What to work on. Write down every entry once more, exactly as it reads.

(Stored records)
-*-

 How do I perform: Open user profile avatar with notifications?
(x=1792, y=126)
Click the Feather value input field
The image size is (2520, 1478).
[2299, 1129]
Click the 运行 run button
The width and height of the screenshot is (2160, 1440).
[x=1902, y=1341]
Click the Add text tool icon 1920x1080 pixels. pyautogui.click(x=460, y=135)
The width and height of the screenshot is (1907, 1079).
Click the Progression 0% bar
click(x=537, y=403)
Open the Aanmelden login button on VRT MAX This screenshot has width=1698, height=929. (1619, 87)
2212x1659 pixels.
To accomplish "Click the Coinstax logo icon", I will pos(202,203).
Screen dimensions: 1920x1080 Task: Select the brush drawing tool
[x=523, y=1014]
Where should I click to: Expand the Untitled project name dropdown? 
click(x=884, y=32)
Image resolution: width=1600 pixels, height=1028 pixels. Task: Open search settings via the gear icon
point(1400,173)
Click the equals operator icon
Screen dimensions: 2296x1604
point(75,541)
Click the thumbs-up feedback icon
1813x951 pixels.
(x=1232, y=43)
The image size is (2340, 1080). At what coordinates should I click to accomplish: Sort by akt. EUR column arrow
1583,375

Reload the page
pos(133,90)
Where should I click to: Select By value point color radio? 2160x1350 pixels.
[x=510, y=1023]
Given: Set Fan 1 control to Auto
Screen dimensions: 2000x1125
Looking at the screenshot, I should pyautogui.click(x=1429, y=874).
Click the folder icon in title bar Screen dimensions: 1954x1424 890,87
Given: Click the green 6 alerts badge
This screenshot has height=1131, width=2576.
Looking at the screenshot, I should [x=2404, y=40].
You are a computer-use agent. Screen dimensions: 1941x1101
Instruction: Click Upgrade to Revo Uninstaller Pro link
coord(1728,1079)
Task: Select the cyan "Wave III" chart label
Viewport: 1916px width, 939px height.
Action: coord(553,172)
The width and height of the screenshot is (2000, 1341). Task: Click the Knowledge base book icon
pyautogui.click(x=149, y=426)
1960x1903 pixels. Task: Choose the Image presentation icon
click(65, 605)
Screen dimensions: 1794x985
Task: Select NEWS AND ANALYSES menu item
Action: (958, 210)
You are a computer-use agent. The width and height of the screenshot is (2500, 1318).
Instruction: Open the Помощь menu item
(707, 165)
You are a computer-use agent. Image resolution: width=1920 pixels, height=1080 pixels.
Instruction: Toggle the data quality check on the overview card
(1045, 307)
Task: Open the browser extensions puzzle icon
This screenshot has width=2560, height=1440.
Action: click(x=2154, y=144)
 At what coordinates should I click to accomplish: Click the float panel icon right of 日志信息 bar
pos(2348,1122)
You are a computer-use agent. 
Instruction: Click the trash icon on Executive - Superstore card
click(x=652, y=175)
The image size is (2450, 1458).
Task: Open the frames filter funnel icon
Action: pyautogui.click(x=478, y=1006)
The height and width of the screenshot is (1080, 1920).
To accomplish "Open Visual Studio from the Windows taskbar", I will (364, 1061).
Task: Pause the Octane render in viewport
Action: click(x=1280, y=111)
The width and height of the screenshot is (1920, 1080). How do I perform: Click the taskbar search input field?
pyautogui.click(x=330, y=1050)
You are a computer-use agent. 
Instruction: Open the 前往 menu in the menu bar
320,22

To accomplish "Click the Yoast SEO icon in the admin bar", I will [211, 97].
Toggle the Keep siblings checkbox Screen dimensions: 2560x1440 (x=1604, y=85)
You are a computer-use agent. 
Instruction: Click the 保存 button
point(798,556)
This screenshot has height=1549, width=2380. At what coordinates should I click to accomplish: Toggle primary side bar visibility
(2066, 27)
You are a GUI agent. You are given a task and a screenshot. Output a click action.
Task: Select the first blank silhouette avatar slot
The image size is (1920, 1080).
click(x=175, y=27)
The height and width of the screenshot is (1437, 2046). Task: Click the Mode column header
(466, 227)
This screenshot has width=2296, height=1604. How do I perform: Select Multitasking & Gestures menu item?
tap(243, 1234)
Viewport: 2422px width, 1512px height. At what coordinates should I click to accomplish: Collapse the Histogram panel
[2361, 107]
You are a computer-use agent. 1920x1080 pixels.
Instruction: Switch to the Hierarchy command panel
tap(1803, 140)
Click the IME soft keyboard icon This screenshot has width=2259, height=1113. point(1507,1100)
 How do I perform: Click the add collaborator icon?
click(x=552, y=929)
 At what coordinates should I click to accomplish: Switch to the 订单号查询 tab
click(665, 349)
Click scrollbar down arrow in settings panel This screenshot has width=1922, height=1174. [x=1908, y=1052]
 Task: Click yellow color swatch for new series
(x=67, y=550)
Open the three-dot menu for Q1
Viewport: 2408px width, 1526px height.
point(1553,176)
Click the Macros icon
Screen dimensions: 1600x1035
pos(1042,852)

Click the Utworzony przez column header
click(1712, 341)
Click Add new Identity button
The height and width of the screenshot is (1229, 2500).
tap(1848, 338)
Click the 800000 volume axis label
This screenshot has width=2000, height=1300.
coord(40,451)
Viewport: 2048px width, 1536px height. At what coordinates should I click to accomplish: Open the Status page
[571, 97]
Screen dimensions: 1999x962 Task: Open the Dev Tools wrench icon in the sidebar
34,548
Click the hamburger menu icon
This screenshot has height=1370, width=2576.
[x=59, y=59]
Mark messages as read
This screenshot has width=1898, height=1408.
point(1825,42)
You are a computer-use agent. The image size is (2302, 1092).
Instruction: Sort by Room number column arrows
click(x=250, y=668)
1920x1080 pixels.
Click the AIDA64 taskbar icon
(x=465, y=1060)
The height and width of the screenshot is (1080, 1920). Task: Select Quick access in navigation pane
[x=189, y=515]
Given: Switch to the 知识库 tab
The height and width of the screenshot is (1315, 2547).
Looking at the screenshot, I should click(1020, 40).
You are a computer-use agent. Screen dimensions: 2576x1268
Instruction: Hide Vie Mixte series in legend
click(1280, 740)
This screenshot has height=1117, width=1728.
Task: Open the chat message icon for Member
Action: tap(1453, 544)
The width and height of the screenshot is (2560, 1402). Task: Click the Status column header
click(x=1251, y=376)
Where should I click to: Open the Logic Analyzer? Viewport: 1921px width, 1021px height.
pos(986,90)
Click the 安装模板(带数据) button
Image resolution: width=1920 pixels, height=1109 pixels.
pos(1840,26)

-*-

Solution.
 How do I perform: Open user profile avatar with notifications?
(x=1792, y=126)
Click the Feather value input field
The image size is (2520, 1478).
[2299, 1129]
Click the 运行 run button
The width and height of the screenshot is (2160, 1440).
[x=1902, y=1341]
Click the Add text tool icon 1920x1080 pixels. pyautogui.click(x=460, y=135)
The width and height of the screenshot is (1907, 1079).
Click the Progression 0% bar
click(x=537, y=403)
Open the Aanmelden login button on VRT MAX This screenshot has width=1698, height=929. (1619, 87)
2212x1659 pixels.
To accomplish "Click the Coinstax logo icon", I will pos(202,203).
Screen dimensions: 1920x1080 Task: Select the brush drawing tool
[x=523, y=1014]
Where should I click to: Expand the Untitled project name dropdown? 
click(x=884, y=32)
Image resolution: width=1600 pixels, height=1028 pixels. Task: Open search settings via the gear icon
point(1400,173)
Click the equals operator icon
Screen dimensions: 2296x1604
point(75,541)
Click the thumbs-up feedback icon
1813x951 pixels.
(x=1232, y=43)
The image size is (2340, 1080). At what coordinates should I click to accomplish: Sort by akt. EUR column arrow
1583,375

Reload the page
pos(133,90)
Where should I click to: Select By value point color radio? 2160x1350 pixels.
[x=510, y=1023]
Given: Set Fan 1 control to Auto
Screen dimensions: 2000x1125
Looking at the screenshot, I should pyautogui.click(x=1429, y=874).
Click the folder icon in title bar Screen dimensions: 1954x1424 890,87
Given: Click the green 6 alerts badge
This screenshot has height=1131, width=2576.
Looking at the screenshot, I should [x=2404, y=40].
You are a computer-use agent. Screen dimensions: 1941x1101
Instruction: Click Upgrade to Revo Uninstaller Pro link
coord(1728,1079)
Task: Select the cyan "Wave III" chart label
Viewport: 1916px width, 939px height.
Action: coord(553,172)
The width and height of the screenshot is (2000, 1341). Task: Click the Knowledge base book icon
pyautogui.click(x=149, y=426)
1960x1903 pixels. Task: Choose the Image presentation icon
click(65, 605)
Screen dimensions: 1794x985
Task: Select NEWS AND ANALYSES menu item
Action: (958, 210)
You are a computer-use agent. The width and height of the screenshot is (2500, 1318).
Instruction: Open the Помощь menu item
(707, 165)
You are a computer-use agent. Image resolution: width=1920 pixels, height=1080 pixels.
Instruction: Toggle the data quality check on the overview card
(1045, 307)
Task: Open the browser extensions puzzle icon
This screenshot has width=2560, height=1440.
Action: click(x=2154, y=144)
 At what coordinates should I click to accomplish: Click the float panel icon right of 日志信息 bar
pos(2348,1122)
You are a computer-use agent. 
Instruction: Click the trash icon on Executive - Superstore card
click(x=652, y=175)
The image size is (2450, 1458).
Task: Open the frames filter funnel icon
Action: pyautogui.click(x=478, y=1006)
The height and width of the screenshot is (1080, 1920).
To accomplish "Open Visual Studio from the Windows taskbar", I will (364, 1061).
Task: Pause the Octane render in viewport
Action: click(x=1280, y=111)
The width and height of the screenshot is (1920, 1080). How do I perform: Click the taskbar search input field?
pyautogui.click(x=330, y=1050)
You are a computer-use agent. 
Instruction: Open the 前往 menu in the menu bar
320,22

To accomplish "Click the Yoast SEO icon in the admin bar", I will [211, 97].
Toggle the Keep siblings checkbox Screen dimensions: 2560x1440 (x=1604, y=85)
You are a computer-use agent. 
Instruction: Click the 保存 button
point(798,556)
This screenshot has height=1549, width=2380. At what coordinates should I click to accomplish: Toggle primary side bar visibility
(2066, 27)
You are a GUI agent. You are given a task and a screenshot. Output a click action.
Task: Select the first blank silhouette avatar slot
The image size is (1920, 1080).
click(x=175, y=27)
The height and width of the screenshot is (1437, 2046). Task: Click the Mode column header
(466, 227)
This screenshot has width=2296, height=1604. How do I perform: Select Multitasking & Gestures menu item?
tap(243, 1234)
Viewport: 2422px width, 1512px height. At what coordinates should I click to accomplish: Collapse the Histogram panel
[2361, 107]
You are a computer-use agent. 1920x1080 pixels.
Instruction: Switch to the Hierarchy command panel
tap(1803, 140)
Click the IME soft keyboard icon This screenshot has width=2259, height=1113. point(1507,1100)
 How do I perform: Click the add collaborator icon?
click(x=552, y=929)
 At what coordinates should I click to accomplish: Switch to the 订单号查询 tab
click(665, 349)
Click scrollbar down arrow in settings panel This screenshot has width=1922, height=1174. [x=1908, y=1052]
 Task: Click yellow color swatch for new series
(x=67, y=550)
Open the three-dot menu for Q1
Viewport: 2408px width, 1526px height.
point(1553,176)
Click the Macros icon
Screen dimensions: 1600x1035
pos(1042,852)

Click the Utworzony przez column header
click(1712, 341)
Click Add new Identity button
The height and width of the screenshot is (1229, 2500).
tap(1848, 338)
Click the 800000 volume axis label
This screenshot has width=2000, height=1300.
coord(40,451)
Viewport: 2048px width, 1536px height. At what coordinates should I click to accomplish: Open the Status page
[571, 97]
Screen dimensions: 1999x962 Task: Open the Dev Tools wrench icon in the sidebar
34,548
Click the hamburger menu icon
This screenshot has height=1370, width=2576.
[x=59, y=59]
Mark messages as read
This screenshot has width=1898, height=1408.
point(1825,42)
You are a computer-use agent. The image size is (2302, 1092).
Instruction: Sort by Room number column arrows
click(x=250, y=668)
1920x1080 pixels.
Click the AIDA64 taskbar icon
(x=465, y=1060)
The height and width of the screenshot is (1080, 1920). Task: Select Quick access in navigation pane
[x=189, y=515]
Given: Switch to the 知识库 tab
The height and width of the screenshot is (1315, 2547).
Looking at the screenshot, I should click(1020, 40).
You are a computer-use agent. Screen dimensions: 2576x1268
Instruction: Hide Vie Mixte series in legend
click(1280, 740)
This screenshot has height=1117, width=1728.
Task: Open the chat message icon for Member
Action: tap(1453, 544)
The width and height of the screenshot is (2560, 1402). Task: Click the Status column header
click(x=1251, y=376)
Where should I click to: Open the Logic Analyzer? Viewport: 1921px width, 1021px height.
pos(986,90)
Click the 安装模板(带数据) button
Image resolution: width=1920 pixels, height=1109 pixels.
pos(1840,26)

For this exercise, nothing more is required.